Since the onset of the industrial revolution, the United States has led the world in terms of economic prosperity through our culture of innovation and entrepreneurship.

Yet in combusting fossil fuels, we have also been the world’s leading contributor to the stock of greenhouse gases that are warming the earth’s climate.

Will America rise to the complex challenge of forging a multilateral order that brings the energy security of the world’s nations in sync with the environment? Or will we languish in inaction?

U.S. President Barack Obama sought to bring climate change back to the forefront of the national debate with renewed resolution in his 2013 inaugural address:

“We will respond to the threat of climate change, knowing that the failure to do so would betray our children and future generations.”

In his 2013 State of the Union Address, he added, “I urge this Congress to get together, pursue a bipartisan, market-based solution to climate change…

“But if Congress won’t act soon to protect future generations, I will.”

Rhetorical flourishes aside, with major initiatives yet to be forthcoming, the key question is: Will public sentiment be ripe for meaningful action?

In this context, Abraham Lincoln’s words are poignant: “With public sentiment, nothing can fail; without it nothing can succeed.” On climate change, Mr. Obama has yet to convince the American public at large.

History can be instructive.

Doris Kearns Goodwin describes in her book “Team of Rivals” how President Lincoln reframed the debate on slavery in order to gain passage of his Emancipation Proclamation.

At the time, Lincoln was navigating between radical Republicans who favored abolition and conservative Republicans and Democrats, many of whom were in the border states that he needed to keep within the Union.

The breakthrough came with the realization of how the Confederacy was using slaves to further their war effort, by building fortifications for the army, servicing camps in the field and laboring to sustain the Confederate economy.

While there was no public consensus on the moral imperative to end slavery, Lincoln’s genius was to frame his Emancipation Proclamation as an issue of national security with appeal across the political spectrum.

Abolishing slavery would be critical to weakening the Confederacy in order for the Union to prevail.

Today, to forge a broad consensus of public sentiment on climate change, Mr.

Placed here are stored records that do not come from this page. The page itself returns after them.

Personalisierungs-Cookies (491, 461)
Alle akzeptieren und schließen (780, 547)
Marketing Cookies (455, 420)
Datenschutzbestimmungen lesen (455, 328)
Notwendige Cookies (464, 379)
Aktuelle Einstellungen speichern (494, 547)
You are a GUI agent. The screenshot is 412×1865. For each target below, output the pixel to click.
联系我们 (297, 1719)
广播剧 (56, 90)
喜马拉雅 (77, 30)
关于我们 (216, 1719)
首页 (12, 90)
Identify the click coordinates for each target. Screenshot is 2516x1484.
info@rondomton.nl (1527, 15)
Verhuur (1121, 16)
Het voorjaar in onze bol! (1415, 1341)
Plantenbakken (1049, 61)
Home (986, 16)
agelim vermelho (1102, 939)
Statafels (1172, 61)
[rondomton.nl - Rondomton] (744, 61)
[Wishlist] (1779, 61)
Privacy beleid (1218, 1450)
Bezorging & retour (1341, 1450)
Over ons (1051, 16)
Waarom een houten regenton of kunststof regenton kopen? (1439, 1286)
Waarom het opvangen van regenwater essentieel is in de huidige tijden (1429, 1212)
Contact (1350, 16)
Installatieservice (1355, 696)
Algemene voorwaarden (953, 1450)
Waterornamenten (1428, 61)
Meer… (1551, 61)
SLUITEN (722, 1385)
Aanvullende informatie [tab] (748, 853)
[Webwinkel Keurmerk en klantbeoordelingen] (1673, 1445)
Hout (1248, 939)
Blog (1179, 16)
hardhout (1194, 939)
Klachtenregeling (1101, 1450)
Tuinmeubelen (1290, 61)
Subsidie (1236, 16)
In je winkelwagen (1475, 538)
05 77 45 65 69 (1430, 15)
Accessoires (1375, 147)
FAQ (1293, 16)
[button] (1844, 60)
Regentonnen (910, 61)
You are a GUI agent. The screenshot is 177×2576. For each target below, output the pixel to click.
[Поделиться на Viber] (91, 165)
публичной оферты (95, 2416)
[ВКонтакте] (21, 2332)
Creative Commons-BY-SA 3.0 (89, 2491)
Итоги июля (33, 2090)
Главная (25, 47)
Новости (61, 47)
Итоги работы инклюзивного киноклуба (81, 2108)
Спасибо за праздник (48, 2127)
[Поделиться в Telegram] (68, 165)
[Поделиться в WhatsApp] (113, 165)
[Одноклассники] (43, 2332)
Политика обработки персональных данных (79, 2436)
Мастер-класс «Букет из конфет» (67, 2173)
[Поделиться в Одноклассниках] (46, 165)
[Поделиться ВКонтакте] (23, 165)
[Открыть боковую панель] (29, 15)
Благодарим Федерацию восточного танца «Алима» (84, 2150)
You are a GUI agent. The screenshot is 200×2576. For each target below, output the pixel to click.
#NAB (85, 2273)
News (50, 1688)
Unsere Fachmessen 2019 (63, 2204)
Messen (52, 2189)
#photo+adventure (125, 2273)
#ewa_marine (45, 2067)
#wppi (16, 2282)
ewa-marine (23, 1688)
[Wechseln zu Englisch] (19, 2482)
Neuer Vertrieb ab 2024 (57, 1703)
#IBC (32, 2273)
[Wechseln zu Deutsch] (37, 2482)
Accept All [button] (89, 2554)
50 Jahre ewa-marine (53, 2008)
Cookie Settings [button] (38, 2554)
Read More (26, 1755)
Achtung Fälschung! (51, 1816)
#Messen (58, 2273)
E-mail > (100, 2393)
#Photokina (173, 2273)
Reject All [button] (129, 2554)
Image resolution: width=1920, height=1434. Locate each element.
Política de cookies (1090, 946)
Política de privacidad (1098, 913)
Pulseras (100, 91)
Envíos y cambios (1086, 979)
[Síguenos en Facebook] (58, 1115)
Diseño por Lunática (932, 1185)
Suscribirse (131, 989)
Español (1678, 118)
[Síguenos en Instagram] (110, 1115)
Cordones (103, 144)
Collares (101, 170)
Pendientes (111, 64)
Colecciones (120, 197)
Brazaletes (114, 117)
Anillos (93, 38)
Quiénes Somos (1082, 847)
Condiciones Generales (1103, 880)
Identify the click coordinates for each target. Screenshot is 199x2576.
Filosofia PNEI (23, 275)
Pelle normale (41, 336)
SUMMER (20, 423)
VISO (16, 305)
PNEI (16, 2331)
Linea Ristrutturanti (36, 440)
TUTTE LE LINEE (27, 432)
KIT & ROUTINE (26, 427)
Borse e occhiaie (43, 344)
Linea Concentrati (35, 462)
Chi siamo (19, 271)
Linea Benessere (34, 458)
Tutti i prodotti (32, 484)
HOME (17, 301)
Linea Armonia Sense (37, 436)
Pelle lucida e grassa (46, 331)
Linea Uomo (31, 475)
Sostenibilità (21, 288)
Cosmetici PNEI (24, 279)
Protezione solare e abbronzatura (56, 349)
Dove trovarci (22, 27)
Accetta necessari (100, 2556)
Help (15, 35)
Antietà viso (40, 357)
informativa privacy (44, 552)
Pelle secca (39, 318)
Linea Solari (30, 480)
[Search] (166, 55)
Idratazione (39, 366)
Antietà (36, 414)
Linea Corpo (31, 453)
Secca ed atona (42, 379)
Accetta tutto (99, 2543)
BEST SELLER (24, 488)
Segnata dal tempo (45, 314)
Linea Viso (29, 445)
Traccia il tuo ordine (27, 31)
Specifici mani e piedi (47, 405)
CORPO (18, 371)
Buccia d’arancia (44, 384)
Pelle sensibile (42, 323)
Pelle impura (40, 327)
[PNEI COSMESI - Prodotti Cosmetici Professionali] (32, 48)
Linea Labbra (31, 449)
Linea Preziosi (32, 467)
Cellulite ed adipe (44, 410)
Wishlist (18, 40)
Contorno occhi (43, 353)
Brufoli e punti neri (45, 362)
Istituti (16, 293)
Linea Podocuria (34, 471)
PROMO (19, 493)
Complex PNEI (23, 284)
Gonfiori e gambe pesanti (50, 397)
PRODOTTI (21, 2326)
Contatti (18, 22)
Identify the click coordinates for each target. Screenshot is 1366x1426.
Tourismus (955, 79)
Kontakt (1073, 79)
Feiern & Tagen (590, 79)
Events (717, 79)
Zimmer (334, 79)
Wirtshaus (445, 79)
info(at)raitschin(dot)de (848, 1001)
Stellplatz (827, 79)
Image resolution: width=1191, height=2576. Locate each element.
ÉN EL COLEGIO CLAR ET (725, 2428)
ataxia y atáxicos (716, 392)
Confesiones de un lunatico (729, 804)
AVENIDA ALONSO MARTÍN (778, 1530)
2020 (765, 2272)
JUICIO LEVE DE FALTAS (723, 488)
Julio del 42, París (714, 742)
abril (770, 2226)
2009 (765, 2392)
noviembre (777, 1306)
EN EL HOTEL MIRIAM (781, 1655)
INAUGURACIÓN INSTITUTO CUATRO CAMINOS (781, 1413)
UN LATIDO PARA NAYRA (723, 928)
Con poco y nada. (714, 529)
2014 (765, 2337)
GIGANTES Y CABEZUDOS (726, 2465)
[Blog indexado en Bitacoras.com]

Obama must similarly reframe the discourse.

He must go beyond the moral imperative to preserve the environment for future generations and address its real implications for U.S. national security.

If the U.S. military establishment is in fact convinced that the earth’s warming is a clear and present danger, Mr. Obama as commander-in-chief should deploy its leadership in a concerted effort to address public sentiment on climate change.

With the credibility of politicians on both sides of the climate change debate largely compromised in the public eye, who would carry more credibility on this issue than those fellow citizens who risk their lives and dedicate their careers to keeping America safe?

The epigraph of the NIC’s “Global Trends 2030” report is, fittingly, this quote from John Maynard Keynes:

“… the idea of the future being different from the present is so repugnant to our conventional modes of thought and behavior that we, most of us, offer a great resistance to acting on it in practice.”

Yet to reverse the course of climate change, there is, in the historic words of Dr. Martin Luther King, Jr., “the fierce urgency of Now.”

The question is whether Americans, in our considered self-interest, will find the resolve to make our shorelines safe, to quell those howling winds of our own making.